TASK DESCRIPTION:
Reproduce the lines below, substituting "desktop agent" for every occurrence of "GUI agent" and changing nothing else.

========================

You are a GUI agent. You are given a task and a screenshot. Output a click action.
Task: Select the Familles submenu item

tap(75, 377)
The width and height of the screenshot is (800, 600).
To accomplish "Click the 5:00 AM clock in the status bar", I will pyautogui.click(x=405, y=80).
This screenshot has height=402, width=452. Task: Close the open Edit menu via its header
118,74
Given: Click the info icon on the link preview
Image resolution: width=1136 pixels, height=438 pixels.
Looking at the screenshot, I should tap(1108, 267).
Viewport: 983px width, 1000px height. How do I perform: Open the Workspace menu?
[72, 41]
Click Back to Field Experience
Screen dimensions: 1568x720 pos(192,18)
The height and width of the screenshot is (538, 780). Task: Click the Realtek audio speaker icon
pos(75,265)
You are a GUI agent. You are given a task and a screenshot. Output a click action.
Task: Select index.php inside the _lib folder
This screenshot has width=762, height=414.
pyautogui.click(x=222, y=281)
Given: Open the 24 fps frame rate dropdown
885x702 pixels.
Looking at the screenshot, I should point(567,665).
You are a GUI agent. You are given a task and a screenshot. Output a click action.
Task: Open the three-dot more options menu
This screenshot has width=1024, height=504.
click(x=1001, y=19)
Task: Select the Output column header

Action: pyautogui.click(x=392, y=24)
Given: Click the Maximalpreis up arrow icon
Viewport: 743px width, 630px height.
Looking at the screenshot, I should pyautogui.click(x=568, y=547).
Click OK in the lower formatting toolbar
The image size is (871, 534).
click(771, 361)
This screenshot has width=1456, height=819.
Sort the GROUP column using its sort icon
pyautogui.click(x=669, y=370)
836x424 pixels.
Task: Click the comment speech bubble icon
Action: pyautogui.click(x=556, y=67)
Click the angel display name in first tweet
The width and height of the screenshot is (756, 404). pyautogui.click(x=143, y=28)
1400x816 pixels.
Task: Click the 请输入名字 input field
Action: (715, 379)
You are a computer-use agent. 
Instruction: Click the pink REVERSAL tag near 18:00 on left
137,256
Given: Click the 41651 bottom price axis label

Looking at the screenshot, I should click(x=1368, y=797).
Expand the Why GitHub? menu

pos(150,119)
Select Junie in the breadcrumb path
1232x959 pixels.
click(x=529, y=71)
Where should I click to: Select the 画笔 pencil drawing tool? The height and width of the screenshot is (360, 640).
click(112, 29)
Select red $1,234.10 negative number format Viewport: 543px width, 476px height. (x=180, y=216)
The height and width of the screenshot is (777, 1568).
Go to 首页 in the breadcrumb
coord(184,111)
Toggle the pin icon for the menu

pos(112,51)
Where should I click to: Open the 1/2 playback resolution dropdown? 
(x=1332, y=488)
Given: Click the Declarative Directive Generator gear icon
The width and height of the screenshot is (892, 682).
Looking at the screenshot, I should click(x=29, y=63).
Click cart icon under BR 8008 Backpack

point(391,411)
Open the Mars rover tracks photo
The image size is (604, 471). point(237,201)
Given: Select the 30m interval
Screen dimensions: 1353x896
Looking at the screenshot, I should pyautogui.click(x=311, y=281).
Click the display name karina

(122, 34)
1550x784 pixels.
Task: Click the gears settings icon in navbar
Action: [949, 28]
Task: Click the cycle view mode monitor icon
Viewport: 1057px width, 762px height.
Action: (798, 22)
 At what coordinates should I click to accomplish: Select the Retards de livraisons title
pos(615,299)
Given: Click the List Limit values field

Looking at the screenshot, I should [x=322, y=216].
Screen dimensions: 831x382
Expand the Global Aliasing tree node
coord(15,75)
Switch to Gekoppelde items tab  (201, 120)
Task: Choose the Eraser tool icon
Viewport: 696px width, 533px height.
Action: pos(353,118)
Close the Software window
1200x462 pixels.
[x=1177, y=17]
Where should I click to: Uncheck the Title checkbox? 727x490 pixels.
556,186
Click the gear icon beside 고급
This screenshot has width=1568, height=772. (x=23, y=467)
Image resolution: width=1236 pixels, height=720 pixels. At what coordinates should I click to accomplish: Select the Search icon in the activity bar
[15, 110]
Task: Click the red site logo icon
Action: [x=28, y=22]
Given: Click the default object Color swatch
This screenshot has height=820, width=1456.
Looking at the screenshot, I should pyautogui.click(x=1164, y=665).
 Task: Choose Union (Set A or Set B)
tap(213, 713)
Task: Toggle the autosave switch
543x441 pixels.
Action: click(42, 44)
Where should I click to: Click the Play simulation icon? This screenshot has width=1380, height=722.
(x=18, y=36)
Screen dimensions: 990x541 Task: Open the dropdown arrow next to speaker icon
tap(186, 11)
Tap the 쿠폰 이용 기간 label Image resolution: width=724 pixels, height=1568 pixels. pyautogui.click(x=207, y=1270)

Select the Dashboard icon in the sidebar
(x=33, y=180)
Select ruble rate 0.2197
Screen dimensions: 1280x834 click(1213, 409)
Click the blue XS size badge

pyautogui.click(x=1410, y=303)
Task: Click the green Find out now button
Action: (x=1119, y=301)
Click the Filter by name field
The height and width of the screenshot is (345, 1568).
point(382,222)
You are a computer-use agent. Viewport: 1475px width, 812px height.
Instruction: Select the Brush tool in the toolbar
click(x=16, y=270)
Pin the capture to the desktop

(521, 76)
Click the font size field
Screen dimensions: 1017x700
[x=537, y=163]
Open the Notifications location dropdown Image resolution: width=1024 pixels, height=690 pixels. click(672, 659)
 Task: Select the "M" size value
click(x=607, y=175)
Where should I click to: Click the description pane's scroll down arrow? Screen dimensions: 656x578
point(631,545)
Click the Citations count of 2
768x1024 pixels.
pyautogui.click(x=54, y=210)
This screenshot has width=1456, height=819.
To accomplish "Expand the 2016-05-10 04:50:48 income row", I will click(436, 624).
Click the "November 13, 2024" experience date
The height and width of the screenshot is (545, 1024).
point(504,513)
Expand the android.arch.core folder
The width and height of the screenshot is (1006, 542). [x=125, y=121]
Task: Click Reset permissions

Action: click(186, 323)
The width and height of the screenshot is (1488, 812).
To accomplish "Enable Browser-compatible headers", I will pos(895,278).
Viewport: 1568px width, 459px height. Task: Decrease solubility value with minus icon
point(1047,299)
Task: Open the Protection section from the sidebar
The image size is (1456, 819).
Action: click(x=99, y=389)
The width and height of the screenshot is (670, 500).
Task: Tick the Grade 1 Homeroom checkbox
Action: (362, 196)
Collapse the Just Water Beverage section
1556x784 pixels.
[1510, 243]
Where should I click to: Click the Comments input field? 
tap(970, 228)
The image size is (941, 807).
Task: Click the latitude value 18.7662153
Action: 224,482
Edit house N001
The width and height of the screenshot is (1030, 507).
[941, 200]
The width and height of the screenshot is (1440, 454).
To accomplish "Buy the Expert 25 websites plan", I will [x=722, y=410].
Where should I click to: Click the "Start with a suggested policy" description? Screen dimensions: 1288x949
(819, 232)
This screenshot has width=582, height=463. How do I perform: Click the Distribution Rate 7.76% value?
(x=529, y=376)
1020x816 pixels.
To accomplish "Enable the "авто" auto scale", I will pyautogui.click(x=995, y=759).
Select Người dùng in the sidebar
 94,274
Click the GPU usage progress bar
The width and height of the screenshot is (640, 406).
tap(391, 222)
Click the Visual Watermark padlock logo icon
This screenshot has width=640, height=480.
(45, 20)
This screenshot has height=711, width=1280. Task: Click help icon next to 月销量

========================

ANSWER FOR THIS EXERCISE:
You are a desktop agent. You are given a task and a screenshot. Output a click action.
Task: Select the Familles submenu item

tap(75, 377)
The width and height of the screenshot is (800, 600).
To accomplish "Click the 5:00 AM clock in the status bar", I will pyautogui.click(x=405, y=80).
This screenshot has height=402, width=452. Task: Close the open Edit menu via its header
118,74
Given: Click the info icon on the link preview
Image resolution: width=1136 pixels, height=438 pixels.
Looking at the screenshot, I should tap(1108, 267).
Viewport: 983px width, 1000px height. How do I perform: Open the Workspace menu?
[72, 41]
Click Back to Field Experience
Screen dimensions: 1568x720 pos(192,18)
The height and width of the screenshot is (538, 780). Task: Click the Realtek audio speaker icon
pos(75,265)
You are a desktop agent. You are given a task and a screenshot. Output a click action.
Task: Select index.php inside the _lib folder
This screenshot has width=762, height=414.
pyautogui.click(x=222, y=281)
Given: Open the 24 fps frame rate dropdown
885x702 pixels.
Looking at the screenshot, I should point(567,665).
You are a desktop agent. You are given a task and a screenshot. Output a click action.
Task: Open the three-dot more options menu
This screenshot has width=1024, height=504.
click(x=1001, y=19)
Task: Select the Output column header

Action: pyautogui.click(x=392, y=24)
Given: Click the Maximalpreis up arrow icon
Viewport: 743px width, 630px height.
Looking at the screenshot, I should pyautogui.click(x=568, y=547).
Click OK in the lower formatting toolbar
The image size is (871, 534).
click(771, 361)
This screenshot has width=1456, height=819.
Sort the GROUP column using its sort icon
pyautogui.click(x=669, y=370)
836x424 pixels.
Task: Click the comment speech bubble icon
Action: pyautogui.click(x=556, y=67)
Click the angel display name in first tweet
The width and height of the screenshot is (756, 404). pyautogui.click(x=143, y=28)
1400x816 pixels.
Task: Click the 请输入名字 input field
Action: (715, 379)
You are a computer-use agent. 
Instruction: Click the pink REVERSAL tag near 18:00 on left
137,256
Given: Click the 41651 bottom price axis label

Looking at the screenshot, I should click(x=1368, y=797).
Expand the Why GitHub? menu

pos(150,119)
Select Junie in the breadcrumb path
1232x959 pixels.
click(x=529, y=71)
Where should I click to: Select the 画笔 pencil drawing tool? The height and width of the screenshot is (360, 640).
click(112, 29)
Select red $1,234.10 negative number format Viewport: 543px width, 476px height. (x=180, y=216)
The height and width of the screenshot is (777, 1568).
Go to 首页 in the breadcrumb
coord(184,111)
Toggle the pin icon for the menu

pos(112,51)
Where should I click to: Open the 1/2 playback resolution dropdown? 
(x=1332, y=488)
Given: Click the Declarative Directive Generator gear icon
The width and height of the screenshot is (892, 682).
Looking at the screenshot, I should click(x=29, y=63).
Click cart icon under BR 8008 Backpack

point(391,411)
Open the Mars rover tracks photo
The image size is (604, 471). point(237,201)
Given: Select the 30m interval
Screen dimensions: 1353x896
Looking at the screenshot, I should pyautogui.click(x=311, y=281).
Click the display name karina

(122, 34)
1550x784 pixels.
Task: Click the gears settings icon in navbar
Action: [949, 28]
Task: Click the cycle view mode monitor icon
Viewport: 1057px width, 762px height.
Action: (798, 22)
 At what coordinates should I click to accomplish: Select the Retards de livraisons title
pos(615,299)
Given: Click the List Limit values field

Looking at the screenshot, I should [x=322, y=216].
Screen dimensions: 831x382
Expand the Global Aliasing tree node
coord(15,75)
Switch to Gekoppelde items tab  (201, 120)
Task: Choose the Eraser tool icon
Viewport: 696px width, 533px height.
Action: pos(353,118)
Close the Software window
1200x462 pixels.
[x=1177, y=17]
Where should I click to: Uncheck the Title checkbox? 727x490 pixels.
556,186
Click the gear icon beside 고급
This screenshot has width=1568, height=772. (x=23, y=467)
Image resolution: width=1236 pixels, height=720 pixels. At what coordinates should I click to accomplish: Select the Search icon in the activity bar
[15, 110]
Task: Click the red site logo icon
Action: [x=28, y=22]
Given: Click the default object Color swatch
This screenshot has height=820, width=1456.
Looking at the screenshot, I should pyautogui.click(x=1164, y=665).
 Task: Choose Union (Set A or Set B)
tap(213, 713)
Task: Toggle the autosave switch
543x441 pixels.
Action: click(42, 44)
Where should I click to: Click the Play simulation icon? This screenshot has width=1380, height=722.
(x=18, y=36)
Screen dimensions: 990x541 Task: Open the dropdown arrow next to speaker icon
tap(186, 11)
Tap the 쿠폰 이용 기간 label Image resolution: width=724 pixels, height=1568 pixels. pyautogui.click(x=207, y=1270)

Select the Dashboard icon in the sidebar
(x=33, y=180)
Select ruble rate 0.2197
Screen dimensions: 1280x834 click(1213, 409)
Click the blue XS size badge

pyautogui.click(x=1410, y=303)
Task: Click the green Find out now button
Action: (x=1119, y=301)
Click the Filter by name field
The height and width of the screenshot is (345, 1568).
point(382,222)
You are a computer-use agent. Viewport: 1475px width, 812px height.
Instruction: Select the Brush tool in the toolbar
click(x=16, y=270)
Pin the capture to the desktop

(521, 76)
Click the font size field
Screen dimensions: 1017x700
[x=537, y=163]
Open the Notifications location dropdown Image resolution: width=1024 pixels, height=690 pixels. click(672, 659)
 Task: Select the "M" size value
click(x=607, y=175)
Where should I click to: Click the description pane's scroll down arrow? Screen dimensions: 656x578
point(631,545)
Click the Citations count of 2
768x1024 pixels.
pyautogui.click(x=54, y=210)
This screenshot has width=1456, height=819.
To accomplish "Expand the 2016-05-10 04:50:48 income row", I will click(436, 624).
Click the "November 13, 2024" experience date
The height and width of the screenshot is (545, 1024).
point(504,513)
Expand the android.arch.core folder
The width and height of the screenshot is (1006, 542). [x=125, y=121]
Task: Click Reset permissions

Action: click(186, 323)
The width and height of the screenshot is (1488, 812).
To accomplish "Enable Browser-compatible headers", I will pos(895,278).
Viewport: 1568px width, 459px height. Task: Decrease solubility value with minus icon
point(1047,299)
Task: Open the Protection section from the sidebar
The image size is (1456, 819).
Action: click(x=99, y=389)
The width and height of the screenshot is (670, 500).
Task: Tick the Grade 1 Homeroom checkbox
Action: (362, 196)
Collapse the Just Water Beverage section
1556x784 pixels.
[1510, 243]
Where should I click to: Click the Comments input field? 
tap(970, 228)
The image size is (941, 807).
Task: Click the latitude value 18.7662153
Action: 224,482
Edit house N001
The width and height of the screenshot is (1030, 507).
[941, 200]
The width and height of the screenshot is (1440, 454).
To accomplish "Buy the Expert 25 websites plan", I will [x=722, y=410].
Where should I click to: Click the "Start with a suggested policy" description? Screen dimensions: 1288x949
(819, 232)
This screenshot has width=582, height=463. How do I perform: Click the Distribution Rate 7.76% value?
(x=529, y=376)
1020x816 pixels.
To accomplish "Enable the "авто" auto scale", I will pyautogui.click(x=995, y=759).
Select Người dùng in the sidebar
 94,274
Click the GPU usage progress bar
The width and height of the screenshot is (640, 406).
tap(391, 222)
Click the Visual Watermark padlock logo icon
This screenshot has width=640, height=480.
(45, 20)
This screenshot has height=711, width=1280. Task: Click help icon next to 月销量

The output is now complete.